* **Request**: Could you rewrite the data starting at the line that contains "901x377 pixels. Task: Click" and ending at the line that contains "Share the last", with "tweet" replaced by "post" and everything else unchanged?

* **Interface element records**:
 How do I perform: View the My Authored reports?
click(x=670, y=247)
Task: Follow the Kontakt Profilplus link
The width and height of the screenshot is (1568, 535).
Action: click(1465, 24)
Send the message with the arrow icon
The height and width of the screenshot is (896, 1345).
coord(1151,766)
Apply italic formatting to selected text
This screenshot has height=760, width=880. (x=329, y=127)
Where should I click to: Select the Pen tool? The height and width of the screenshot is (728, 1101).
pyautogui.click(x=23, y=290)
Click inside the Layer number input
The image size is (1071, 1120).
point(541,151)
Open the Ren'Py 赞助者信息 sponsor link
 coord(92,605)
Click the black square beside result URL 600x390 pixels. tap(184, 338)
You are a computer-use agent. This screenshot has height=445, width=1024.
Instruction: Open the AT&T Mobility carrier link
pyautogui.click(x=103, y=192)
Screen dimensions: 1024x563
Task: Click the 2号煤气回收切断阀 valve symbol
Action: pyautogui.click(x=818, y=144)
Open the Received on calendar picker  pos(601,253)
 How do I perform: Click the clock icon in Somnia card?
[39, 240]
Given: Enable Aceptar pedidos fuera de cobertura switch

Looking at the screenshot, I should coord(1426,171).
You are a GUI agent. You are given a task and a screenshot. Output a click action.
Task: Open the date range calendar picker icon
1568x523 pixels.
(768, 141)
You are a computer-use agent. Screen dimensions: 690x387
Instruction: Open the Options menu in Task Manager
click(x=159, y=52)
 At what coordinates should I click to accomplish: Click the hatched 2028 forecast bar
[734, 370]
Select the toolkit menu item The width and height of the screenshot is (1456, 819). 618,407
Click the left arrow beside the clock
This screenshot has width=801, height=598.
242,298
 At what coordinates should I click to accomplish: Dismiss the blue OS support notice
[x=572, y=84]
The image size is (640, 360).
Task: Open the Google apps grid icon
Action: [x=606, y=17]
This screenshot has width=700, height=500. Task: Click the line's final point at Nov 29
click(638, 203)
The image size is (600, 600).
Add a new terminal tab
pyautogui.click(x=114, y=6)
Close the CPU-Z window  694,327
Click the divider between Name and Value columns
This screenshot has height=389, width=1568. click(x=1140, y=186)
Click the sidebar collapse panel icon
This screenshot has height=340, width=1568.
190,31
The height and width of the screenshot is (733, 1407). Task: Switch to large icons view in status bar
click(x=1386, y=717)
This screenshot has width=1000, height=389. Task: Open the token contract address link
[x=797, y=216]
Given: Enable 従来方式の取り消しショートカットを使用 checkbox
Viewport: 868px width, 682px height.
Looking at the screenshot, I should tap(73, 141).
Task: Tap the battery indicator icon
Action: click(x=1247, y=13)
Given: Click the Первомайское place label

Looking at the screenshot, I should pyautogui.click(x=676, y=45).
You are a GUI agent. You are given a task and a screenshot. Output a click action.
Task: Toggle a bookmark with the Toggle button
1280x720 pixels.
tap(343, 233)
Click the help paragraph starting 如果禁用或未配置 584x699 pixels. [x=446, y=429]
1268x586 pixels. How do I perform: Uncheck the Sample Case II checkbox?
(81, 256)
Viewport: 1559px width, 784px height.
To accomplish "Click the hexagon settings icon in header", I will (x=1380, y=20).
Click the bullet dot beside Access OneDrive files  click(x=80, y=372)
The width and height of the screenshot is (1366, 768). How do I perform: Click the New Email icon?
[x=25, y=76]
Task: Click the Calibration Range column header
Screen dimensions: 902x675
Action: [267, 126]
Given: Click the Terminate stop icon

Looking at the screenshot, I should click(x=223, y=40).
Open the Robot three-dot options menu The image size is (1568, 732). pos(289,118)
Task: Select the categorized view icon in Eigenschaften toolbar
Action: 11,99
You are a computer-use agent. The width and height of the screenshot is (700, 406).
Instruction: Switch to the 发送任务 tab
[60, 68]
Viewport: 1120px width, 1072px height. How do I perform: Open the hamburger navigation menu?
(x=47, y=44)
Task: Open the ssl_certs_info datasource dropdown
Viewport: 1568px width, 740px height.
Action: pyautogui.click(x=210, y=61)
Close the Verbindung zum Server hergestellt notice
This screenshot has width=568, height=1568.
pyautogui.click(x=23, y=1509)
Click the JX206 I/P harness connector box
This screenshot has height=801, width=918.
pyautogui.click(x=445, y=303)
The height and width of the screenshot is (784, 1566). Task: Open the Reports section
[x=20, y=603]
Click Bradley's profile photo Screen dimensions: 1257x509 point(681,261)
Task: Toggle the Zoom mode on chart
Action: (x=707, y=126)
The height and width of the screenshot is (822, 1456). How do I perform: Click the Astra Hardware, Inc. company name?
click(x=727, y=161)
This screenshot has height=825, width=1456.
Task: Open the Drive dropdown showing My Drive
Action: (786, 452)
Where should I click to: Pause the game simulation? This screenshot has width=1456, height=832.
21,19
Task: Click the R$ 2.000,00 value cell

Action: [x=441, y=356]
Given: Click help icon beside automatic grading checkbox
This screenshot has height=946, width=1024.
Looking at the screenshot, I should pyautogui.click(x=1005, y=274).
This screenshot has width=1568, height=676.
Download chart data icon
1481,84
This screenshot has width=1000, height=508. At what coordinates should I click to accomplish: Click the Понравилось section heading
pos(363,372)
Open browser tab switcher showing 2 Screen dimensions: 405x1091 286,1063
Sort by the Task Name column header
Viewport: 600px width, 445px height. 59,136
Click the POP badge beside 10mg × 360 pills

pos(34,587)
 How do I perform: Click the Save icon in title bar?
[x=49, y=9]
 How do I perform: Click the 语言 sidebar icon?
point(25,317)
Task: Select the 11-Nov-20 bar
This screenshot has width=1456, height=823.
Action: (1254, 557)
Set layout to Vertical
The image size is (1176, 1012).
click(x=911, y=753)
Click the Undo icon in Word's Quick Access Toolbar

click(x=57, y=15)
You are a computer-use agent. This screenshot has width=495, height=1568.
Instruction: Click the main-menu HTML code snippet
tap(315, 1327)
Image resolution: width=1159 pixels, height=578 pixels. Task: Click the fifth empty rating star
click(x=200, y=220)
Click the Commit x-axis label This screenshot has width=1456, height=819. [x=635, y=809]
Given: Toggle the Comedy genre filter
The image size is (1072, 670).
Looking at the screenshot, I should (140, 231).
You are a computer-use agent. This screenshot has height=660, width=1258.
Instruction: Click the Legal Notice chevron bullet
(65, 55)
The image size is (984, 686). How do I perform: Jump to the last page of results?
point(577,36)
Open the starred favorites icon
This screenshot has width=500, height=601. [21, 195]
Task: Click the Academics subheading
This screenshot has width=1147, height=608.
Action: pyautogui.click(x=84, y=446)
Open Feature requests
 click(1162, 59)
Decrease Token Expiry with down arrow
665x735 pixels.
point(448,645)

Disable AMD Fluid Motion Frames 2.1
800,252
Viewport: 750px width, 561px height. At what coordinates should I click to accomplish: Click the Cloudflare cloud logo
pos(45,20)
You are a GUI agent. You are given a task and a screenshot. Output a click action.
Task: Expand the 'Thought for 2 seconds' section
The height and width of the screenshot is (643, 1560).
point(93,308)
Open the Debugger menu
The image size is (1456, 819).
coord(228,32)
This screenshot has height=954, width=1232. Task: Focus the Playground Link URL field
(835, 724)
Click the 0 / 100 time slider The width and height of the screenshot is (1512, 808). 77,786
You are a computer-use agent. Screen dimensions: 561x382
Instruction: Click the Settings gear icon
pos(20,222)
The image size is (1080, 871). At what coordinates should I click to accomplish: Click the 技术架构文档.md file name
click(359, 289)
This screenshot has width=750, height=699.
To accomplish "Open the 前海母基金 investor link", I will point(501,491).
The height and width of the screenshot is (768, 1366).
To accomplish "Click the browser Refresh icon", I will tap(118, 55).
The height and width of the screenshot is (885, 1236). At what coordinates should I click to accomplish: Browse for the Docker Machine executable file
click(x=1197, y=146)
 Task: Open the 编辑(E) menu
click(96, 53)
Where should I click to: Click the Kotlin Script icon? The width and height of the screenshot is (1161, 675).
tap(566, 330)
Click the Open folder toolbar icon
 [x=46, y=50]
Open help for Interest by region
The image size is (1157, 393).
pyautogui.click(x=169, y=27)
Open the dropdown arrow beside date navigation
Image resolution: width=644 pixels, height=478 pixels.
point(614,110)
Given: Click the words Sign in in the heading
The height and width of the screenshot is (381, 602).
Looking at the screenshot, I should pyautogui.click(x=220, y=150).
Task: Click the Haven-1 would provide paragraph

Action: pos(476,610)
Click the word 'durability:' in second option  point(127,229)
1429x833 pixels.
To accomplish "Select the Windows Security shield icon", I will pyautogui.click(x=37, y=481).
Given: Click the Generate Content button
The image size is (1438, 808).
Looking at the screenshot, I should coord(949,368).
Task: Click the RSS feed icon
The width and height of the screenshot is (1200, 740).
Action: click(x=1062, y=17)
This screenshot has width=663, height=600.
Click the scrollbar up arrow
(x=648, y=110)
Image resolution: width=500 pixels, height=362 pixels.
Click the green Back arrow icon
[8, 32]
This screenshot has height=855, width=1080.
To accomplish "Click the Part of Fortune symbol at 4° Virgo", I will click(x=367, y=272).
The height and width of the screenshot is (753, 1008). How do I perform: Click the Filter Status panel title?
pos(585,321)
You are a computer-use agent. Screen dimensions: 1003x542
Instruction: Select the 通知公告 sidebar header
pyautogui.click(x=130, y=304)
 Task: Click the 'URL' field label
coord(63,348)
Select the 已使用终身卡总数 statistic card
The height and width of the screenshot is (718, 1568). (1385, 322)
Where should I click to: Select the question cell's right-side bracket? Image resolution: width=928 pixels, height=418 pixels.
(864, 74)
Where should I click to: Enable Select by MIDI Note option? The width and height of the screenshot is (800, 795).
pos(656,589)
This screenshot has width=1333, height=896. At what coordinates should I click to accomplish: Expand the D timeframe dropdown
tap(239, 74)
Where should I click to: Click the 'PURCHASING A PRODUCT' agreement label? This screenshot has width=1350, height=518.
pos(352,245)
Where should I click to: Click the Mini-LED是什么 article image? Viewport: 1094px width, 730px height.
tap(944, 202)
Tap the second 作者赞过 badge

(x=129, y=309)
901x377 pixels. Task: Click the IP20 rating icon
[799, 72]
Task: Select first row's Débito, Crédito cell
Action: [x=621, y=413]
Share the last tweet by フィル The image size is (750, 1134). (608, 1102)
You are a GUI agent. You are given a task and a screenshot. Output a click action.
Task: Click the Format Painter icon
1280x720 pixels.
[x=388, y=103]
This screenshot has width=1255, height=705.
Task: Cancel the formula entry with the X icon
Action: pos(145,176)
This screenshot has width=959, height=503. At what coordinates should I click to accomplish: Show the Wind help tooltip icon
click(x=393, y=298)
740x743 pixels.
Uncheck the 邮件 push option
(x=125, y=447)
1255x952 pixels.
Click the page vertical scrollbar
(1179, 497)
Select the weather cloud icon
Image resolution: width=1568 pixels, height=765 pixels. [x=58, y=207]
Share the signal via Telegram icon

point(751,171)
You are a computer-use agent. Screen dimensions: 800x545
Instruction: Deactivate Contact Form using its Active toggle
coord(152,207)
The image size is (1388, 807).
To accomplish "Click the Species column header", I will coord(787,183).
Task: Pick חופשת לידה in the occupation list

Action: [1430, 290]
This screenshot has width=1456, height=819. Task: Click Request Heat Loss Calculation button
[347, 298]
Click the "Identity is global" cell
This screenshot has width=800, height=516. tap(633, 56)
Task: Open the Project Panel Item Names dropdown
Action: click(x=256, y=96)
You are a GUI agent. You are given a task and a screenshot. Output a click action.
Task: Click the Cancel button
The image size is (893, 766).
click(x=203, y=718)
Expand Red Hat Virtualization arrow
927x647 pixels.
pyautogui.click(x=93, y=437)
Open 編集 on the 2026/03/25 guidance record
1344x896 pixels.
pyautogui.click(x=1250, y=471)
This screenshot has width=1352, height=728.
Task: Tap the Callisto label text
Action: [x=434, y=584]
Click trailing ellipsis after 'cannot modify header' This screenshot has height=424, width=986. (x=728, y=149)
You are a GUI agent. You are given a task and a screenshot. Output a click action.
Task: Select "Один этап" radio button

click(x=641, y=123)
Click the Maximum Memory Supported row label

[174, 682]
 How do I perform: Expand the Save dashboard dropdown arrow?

* **Final answer**:
901x377 pixels. Task: Click the IP20 rating icon
[799, 72]
Task: Select first row's Débito, Crédito cell
Action: [x=621, y=413]
Share the last post by フィル The image size is (750, 1134). (608, 1102)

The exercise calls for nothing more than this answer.